И наконец, как награда, – соленые слезы. Вспышки, несущие успокоение. Теплое гнездышко, где можно свернуться калачиком.

Как на руках у Мари, когда умерли родители.

Утром пятнадцатого дня Лоик опять приходит в камеру к Натану. Без табурета. Без револьвера. С очередным вопросом. Ответа нет, как всегда. Он звучит лишь в голове Натана, готовой лопнуть от переполняющих ее вопросов и предположений. Настает утро шестнадцатого дня, семнадцатого и так далее, это продолжается неделями. Новый день – новый вопрос. Новая доля ужаса и тревоги с каждым посещением. Новая гора отбросов, которые он по привычке перебирает, сортирует и анализирует, чтобы не сойти с ума.

Чтобы выжить.

И отыскать единственно верный ответ.

С каждым разом Лоик проводит в камере все меньше времени. Иногда он приходит только для того, чтобы задать вопрос. Но зачастую сопровождает его небольшой историей из жизни, на первый взгляд никак не связанной с вопросом. И все же между ними всегда есть глубокая связь. Понять это сразу Натану мешает гнев, кипящая в крови бессильная ярость или гложущее его чувство вины. Метод Лоика безупречен. Днями и ночами Натан размышляет, разрабатывает план объяснения и ждет следующего вопроса. Эти посещения, как кокаин, вызывают вполне предсказуемую зависимость. Стоит пропустить хоть одно, и Натан погружается в пучину сомнений и страданий.

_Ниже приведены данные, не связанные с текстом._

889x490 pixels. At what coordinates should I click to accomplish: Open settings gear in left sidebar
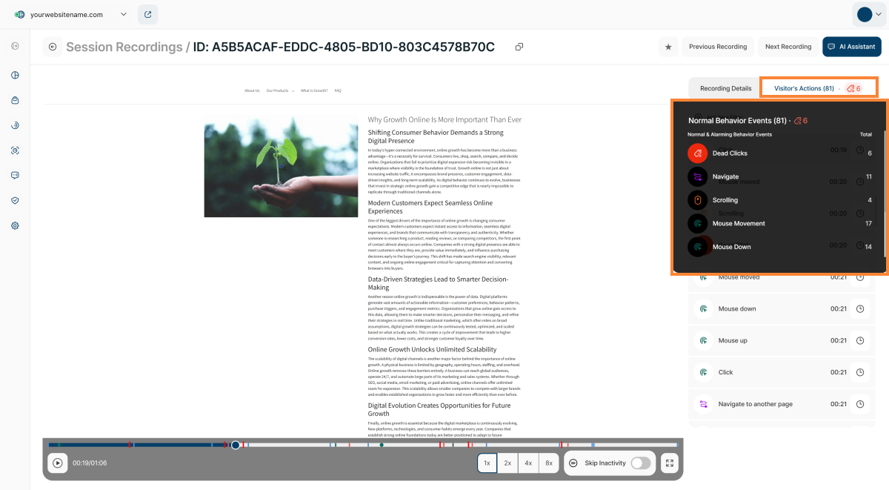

Лоик играет и на этом. Его не было на тридцать восьмой, сорок третий и сорок пятый день. Заходя в камеру после такого перерыва, он обнаруживает, что Натан лежит на кровати вялый, не способный издать ни звука. Тогда Лоик испытывает невероятную гордость. Он знает, что Сахар слышит его благодаря спрятанному в комнате жучку.

Чувствуя, что Натан вот-вот сорвется, Лоик начинает давить на то, какой он компетентный ученый и какую пользу мог бы принести СЕРИМЕКСу. Рассуждает о склонности Натана к анализу, о ценных познаниях в сфере властных отношений, методов убеждения и возможностей их применения. Обращается к нему то на «вы», то на «ты», путая его и выступая сразу в нескольких ролях: восхищенного ученика, советника и наставника.

– И вы, Натан, тоже можете стать провидцем. Подумайте, сколько мы сделали бы вместе.

Но Лоик – всего лишь мальчишка. Натан считает его посещения. С самого начала.

Семнадцатый день: «Я все еще жив».

Это единственный выход, который он нашел, пытаясь привести в порядок мысли, отделить плевелы от пшеницы, понять, где мед, а где деготь.

Двадцать девятый день: «Я все еще жив».

Чтобы замедлить его реакцию, Натану стали давать меньше еды, но он держится.

Тридцать седьмой день: «Я все еще жив».

Над Лоиком стоит кто-то еще, и он хочет сломить Натана. В этом слабость Лоика.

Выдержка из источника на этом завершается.